* Exercise aim
Nothing below is to be printed except the lines between the line holding "Task: Click the 京公网安备11010202008311号 link" and the line holding "Select the 110.000", inclusive, each exactly as it appears.

* Supplied material
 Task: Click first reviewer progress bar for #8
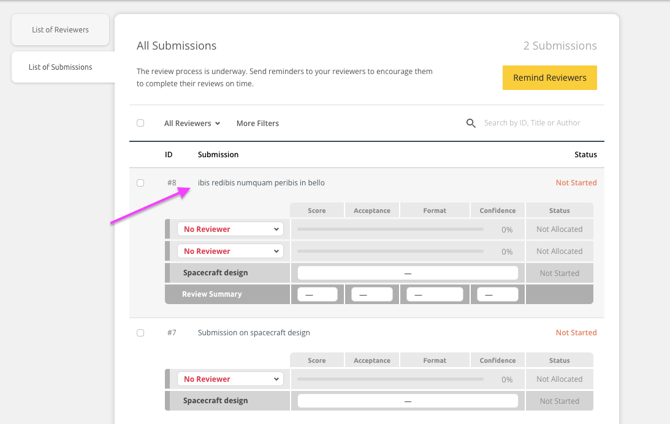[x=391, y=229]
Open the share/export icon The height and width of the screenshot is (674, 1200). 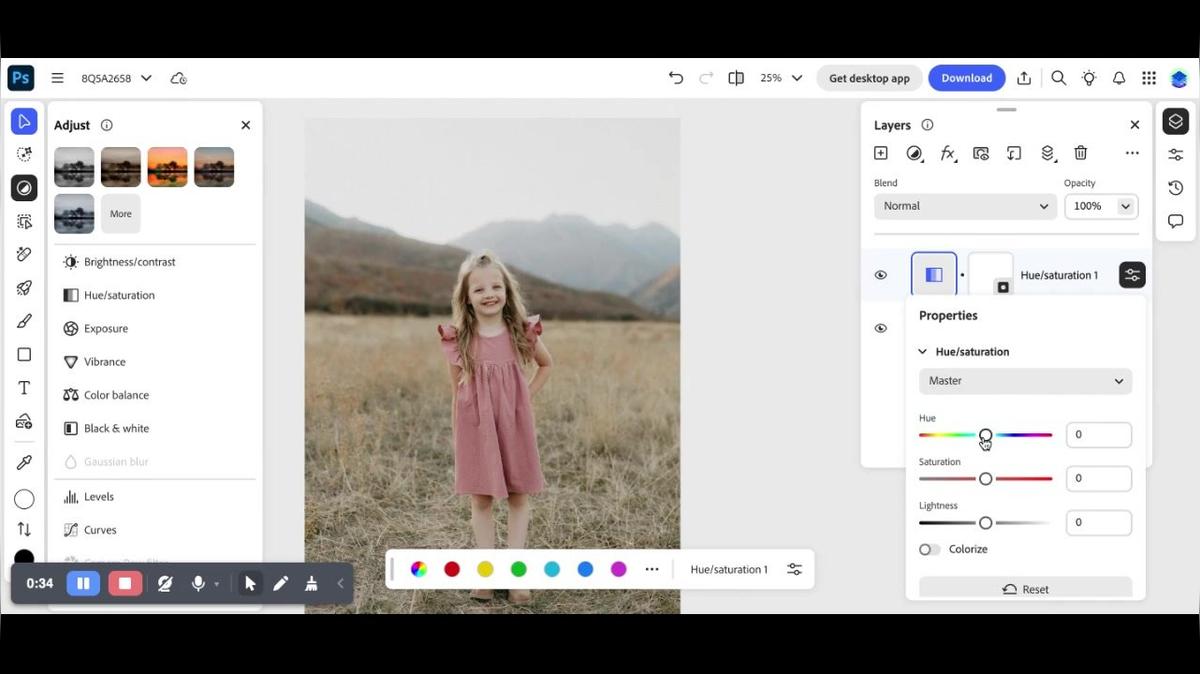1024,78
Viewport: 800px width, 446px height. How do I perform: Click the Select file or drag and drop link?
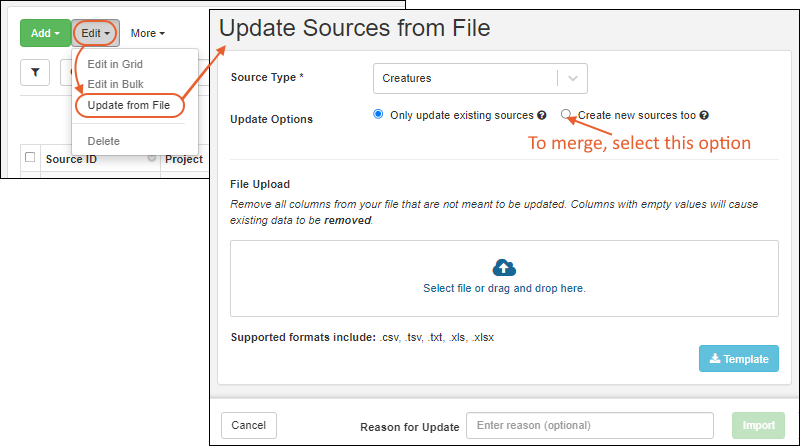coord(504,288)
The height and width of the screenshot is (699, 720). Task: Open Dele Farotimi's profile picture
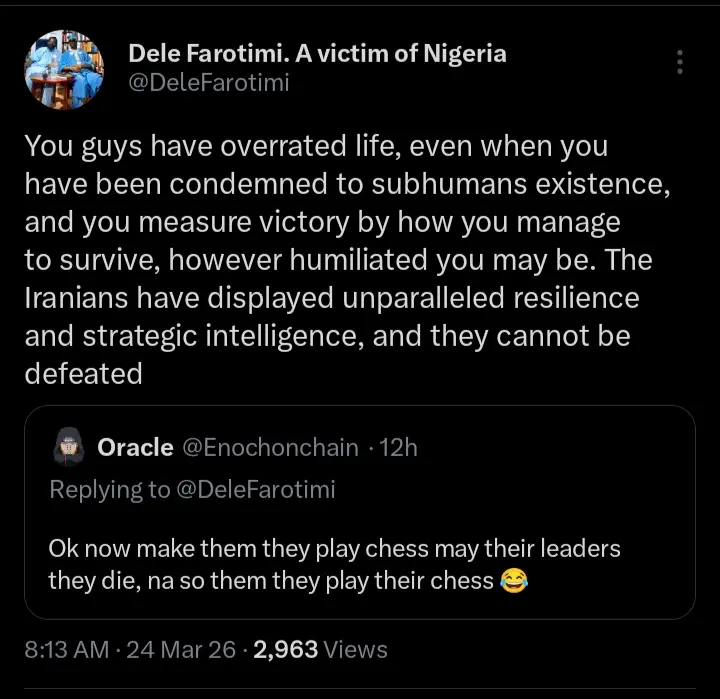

--

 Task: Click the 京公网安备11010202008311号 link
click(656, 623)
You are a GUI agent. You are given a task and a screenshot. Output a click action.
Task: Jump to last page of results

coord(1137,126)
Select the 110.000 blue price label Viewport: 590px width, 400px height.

* Reply
 Task: Click the 京公网安备11010202008311号 link
click(656, 623)
You are a GUI agent. You are given a task and a screenshot. Output a click action.
Task: Jump to last page of results

coord(1137,126)
Select the 110.000 blue price label Viewport: 590px width, 400px height.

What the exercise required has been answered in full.